3 min read

101: Hundreds of Beavers

101: Hundreds of Beavers
A handful of beavers fighting a man in a cartoonishly large raccoon-skin outfit. Image courtesy of the filmmakers of Hundreds of Beavers.

I have seen the future of midnight movie madness, and it is called Hundreds of Beavers.

Somewhere deep in the woods of 19th-century northern Wisconsin, an applejack salesman (Ryland Brickson Cole Tews, who co-wrote the movie with director Mike Cheslik) finds that his liquor supply has dried up, and he must find other ways to survive. Because it’s the 1800s and he’s in the northern woods in winter, the salesman turns to trapping animals, and because he’s in a shoestring-budget indie movie with a Looney Tunes sensibility, all those animals are played by people in mascot costumes.

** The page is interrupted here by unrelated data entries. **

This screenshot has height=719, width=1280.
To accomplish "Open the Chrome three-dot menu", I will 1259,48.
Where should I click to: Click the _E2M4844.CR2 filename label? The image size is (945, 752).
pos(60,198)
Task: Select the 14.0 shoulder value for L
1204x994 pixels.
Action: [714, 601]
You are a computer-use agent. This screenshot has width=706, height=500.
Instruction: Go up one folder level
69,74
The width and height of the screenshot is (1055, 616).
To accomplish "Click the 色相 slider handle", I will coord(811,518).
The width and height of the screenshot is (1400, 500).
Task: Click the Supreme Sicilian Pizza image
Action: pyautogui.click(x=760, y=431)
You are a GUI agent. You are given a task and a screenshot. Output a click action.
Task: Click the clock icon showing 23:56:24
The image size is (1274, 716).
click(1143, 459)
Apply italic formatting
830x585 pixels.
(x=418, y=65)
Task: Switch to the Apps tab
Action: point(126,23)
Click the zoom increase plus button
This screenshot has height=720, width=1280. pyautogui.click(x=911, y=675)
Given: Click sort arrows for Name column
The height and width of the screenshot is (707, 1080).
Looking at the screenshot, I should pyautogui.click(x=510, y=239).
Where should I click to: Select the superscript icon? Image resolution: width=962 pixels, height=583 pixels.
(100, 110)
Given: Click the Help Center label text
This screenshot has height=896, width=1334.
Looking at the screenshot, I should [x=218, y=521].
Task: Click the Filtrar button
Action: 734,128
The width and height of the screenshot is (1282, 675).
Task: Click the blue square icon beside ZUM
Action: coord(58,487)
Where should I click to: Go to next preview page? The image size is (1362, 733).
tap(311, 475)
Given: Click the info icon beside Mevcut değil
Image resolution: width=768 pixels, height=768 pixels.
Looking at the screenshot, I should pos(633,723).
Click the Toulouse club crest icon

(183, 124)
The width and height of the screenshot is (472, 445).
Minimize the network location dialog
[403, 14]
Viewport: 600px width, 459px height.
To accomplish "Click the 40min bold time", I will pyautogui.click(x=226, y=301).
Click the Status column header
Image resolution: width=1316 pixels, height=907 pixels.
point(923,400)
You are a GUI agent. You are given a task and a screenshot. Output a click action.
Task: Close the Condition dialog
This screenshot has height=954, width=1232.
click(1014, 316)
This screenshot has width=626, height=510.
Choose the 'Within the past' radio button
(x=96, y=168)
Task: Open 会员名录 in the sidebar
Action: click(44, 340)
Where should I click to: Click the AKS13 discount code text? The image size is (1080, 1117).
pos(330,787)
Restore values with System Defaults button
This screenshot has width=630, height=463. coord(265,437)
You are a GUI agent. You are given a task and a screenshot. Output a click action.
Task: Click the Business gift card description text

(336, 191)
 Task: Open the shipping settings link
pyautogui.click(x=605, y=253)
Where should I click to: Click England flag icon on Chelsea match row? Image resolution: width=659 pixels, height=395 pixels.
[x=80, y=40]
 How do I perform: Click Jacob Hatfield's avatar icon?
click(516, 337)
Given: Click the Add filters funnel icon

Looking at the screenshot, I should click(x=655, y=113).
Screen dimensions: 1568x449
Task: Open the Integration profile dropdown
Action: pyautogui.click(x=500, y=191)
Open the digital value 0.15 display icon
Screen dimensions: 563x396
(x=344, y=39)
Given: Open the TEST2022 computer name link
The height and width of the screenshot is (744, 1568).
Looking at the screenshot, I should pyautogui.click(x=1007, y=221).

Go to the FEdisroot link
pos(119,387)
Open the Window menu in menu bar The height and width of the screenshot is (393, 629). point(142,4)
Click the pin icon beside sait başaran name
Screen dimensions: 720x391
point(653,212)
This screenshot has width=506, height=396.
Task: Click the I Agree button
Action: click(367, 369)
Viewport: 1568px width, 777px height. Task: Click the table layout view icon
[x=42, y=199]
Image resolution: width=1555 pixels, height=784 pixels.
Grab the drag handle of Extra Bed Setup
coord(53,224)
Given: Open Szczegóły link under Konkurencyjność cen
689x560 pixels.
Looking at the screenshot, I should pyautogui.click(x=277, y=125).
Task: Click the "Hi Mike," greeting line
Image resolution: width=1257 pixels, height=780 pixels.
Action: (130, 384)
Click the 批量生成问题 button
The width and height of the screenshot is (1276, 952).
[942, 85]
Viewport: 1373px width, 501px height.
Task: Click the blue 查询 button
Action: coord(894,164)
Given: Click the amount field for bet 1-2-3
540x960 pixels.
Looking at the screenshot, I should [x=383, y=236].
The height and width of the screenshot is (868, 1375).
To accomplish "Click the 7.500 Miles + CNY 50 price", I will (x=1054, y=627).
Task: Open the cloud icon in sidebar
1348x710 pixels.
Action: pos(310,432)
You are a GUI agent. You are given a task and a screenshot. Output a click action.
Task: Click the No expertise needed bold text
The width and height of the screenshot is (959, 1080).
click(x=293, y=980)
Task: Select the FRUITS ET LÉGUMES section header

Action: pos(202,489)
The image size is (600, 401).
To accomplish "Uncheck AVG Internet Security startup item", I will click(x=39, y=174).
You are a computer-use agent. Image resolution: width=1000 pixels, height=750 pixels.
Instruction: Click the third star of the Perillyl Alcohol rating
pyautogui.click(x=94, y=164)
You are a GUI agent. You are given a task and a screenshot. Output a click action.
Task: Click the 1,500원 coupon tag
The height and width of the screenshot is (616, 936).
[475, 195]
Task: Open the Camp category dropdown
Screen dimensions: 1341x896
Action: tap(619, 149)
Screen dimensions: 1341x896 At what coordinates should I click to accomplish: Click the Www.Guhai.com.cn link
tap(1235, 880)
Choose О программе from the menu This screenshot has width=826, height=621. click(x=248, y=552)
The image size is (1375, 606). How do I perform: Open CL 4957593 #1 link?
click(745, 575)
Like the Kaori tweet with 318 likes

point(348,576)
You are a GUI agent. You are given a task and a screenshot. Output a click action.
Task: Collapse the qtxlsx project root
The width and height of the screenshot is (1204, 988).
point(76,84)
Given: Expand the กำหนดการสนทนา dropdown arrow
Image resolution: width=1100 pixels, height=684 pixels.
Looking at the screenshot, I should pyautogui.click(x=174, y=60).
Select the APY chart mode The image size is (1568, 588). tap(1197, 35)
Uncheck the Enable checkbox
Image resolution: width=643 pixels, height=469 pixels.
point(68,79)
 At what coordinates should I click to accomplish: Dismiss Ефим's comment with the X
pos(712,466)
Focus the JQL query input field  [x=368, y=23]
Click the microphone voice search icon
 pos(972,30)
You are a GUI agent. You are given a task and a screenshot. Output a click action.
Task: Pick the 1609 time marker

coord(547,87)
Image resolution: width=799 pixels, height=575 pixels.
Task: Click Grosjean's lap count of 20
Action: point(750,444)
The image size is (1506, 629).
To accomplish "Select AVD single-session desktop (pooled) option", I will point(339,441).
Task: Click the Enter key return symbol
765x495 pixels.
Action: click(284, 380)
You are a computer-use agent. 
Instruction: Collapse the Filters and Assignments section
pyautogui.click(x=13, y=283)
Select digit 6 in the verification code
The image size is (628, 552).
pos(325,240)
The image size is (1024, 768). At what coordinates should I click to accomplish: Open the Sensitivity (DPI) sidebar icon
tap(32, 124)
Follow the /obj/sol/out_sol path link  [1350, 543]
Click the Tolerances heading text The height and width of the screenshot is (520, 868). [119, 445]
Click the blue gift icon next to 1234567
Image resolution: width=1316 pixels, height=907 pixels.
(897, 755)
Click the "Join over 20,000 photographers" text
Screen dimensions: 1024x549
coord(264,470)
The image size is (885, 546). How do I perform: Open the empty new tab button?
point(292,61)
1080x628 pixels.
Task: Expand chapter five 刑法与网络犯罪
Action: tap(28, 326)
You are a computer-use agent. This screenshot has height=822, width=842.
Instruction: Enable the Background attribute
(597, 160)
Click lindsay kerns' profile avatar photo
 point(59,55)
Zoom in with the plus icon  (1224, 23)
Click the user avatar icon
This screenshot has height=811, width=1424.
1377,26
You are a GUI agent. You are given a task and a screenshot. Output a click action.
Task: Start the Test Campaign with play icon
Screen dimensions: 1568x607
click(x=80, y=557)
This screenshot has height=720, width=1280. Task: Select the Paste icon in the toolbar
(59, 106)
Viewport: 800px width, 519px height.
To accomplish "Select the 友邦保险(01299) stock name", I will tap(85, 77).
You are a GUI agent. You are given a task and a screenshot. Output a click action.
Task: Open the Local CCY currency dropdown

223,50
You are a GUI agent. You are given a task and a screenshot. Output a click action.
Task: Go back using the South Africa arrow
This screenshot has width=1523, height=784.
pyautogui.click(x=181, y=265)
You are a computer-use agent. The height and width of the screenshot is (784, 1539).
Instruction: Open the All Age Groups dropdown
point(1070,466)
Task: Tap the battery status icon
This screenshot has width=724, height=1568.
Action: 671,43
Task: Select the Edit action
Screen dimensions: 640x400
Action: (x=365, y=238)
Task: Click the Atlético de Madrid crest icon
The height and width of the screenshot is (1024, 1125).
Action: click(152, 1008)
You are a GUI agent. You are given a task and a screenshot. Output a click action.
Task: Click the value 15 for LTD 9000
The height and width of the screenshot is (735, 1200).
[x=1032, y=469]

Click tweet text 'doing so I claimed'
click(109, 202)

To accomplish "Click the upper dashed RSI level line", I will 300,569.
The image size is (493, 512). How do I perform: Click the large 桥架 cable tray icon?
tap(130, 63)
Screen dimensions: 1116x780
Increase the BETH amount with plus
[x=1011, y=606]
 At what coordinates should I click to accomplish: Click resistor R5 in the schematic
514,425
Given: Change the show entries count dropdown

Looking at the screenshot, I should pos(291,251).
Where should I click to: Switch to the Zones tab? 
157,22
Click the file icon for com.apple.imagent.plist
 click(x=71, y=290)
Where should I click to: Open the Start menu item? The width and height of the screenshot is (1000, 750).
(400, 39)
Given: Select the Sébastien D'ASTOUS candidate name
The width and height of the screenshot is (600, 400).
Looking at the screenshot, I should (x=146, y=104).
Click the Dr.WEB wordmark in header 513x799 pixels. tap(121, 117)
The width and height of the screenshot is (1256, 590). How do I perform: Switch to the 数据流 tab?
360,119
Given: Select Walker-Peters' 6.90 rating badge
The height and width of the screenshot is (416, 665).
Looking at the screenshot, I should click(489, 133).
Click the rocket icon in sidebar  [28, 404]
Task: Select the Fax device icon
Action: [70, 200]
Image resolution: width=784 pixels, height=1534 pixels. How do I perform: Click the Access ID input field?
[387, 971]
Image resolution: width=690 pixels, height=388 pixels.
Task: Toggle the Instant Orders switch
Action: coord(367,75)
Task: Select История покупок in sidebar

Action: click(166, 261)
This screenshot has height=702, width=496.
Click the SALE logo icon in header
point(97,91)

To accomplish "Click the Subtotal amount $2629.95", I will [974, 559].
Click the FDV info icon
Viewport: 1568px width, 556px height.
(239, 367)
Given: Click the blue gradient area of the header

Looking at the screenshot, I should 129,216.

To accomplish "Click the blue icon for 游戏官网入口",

Tews and Cheslik rely on a series of increasingly complex and interconnected sight gags to communicate the stakes and plot developments of their story. According to an interview with the Lake Effect podcast, there was no written script, just a series of sketches of the different stunts the filmmmakers wanted to include, and the resulting movie has virtually no dialogue. To get their point across, they make liberal use of a grainy black-and-white filter, intentionally crude computer-generated props (which give the movie’s look a flavor of collage), and Tews’s expressive face. Cinematographer Quinn Hester keeps the action at a friendly remove, framing the characters’ entire bodies at a steady medium distance except at points of extreme emotion, when all bets are off and he ditches the locked-off camera for extreme handheld closeups. The result is a distinct mash-up of silent-film comedies and TikTok pacing; it’s as though Buster Keaton and Evil Dead-era Sam Raimi had a movie baby together.

It’s a lot of fun to watch a small group of people make something stupid. Hundreds of Beavers is kind of stupid, in that it’s a classic hero’s journey story with all the cliches and baggage that comes along with that specific plot template. But it’s so smart about how it goes about its stupidity, and it’s so committed to its setting and its jokes that I found myself swept up in its relentless pace. When the movie ended, I felt like I’d run a marathon; I also wanted to stand up and cheer.

Hundreds of Beavers hits Prime and Apple TV on April 15, but if you can see it in a movie theater with a crowd, do it.


What I watched:

It’s been a good week for movies at Chicago arthouse cinemas. We caught a screening of Tron: Legacy at the Music Box Theatre last weekend as part of their 3D-projected series; the dialogue is sublimely stupid, but the movie has a lot on its mind, and it channels most of its thoughts into its production design in ways that I think most viewers don’t give it credit for. I genuinely love it.

I also saw Michael Mann’s Heat at Doc Films, which means I cried over the end of Heat at Doc Films. I’m grateful for repertory theaters; I’d only ever seen the movie before at home, and while our TV and sound system are decent, they’re not much of a substitute for the roar of guns and airplane engines on a proper theater system. There were two women seated behind me who’d never seen the movie before, and one of them gasped out loud when De Niro reaches for Pacino’s hand in the final scene. I loved her for that.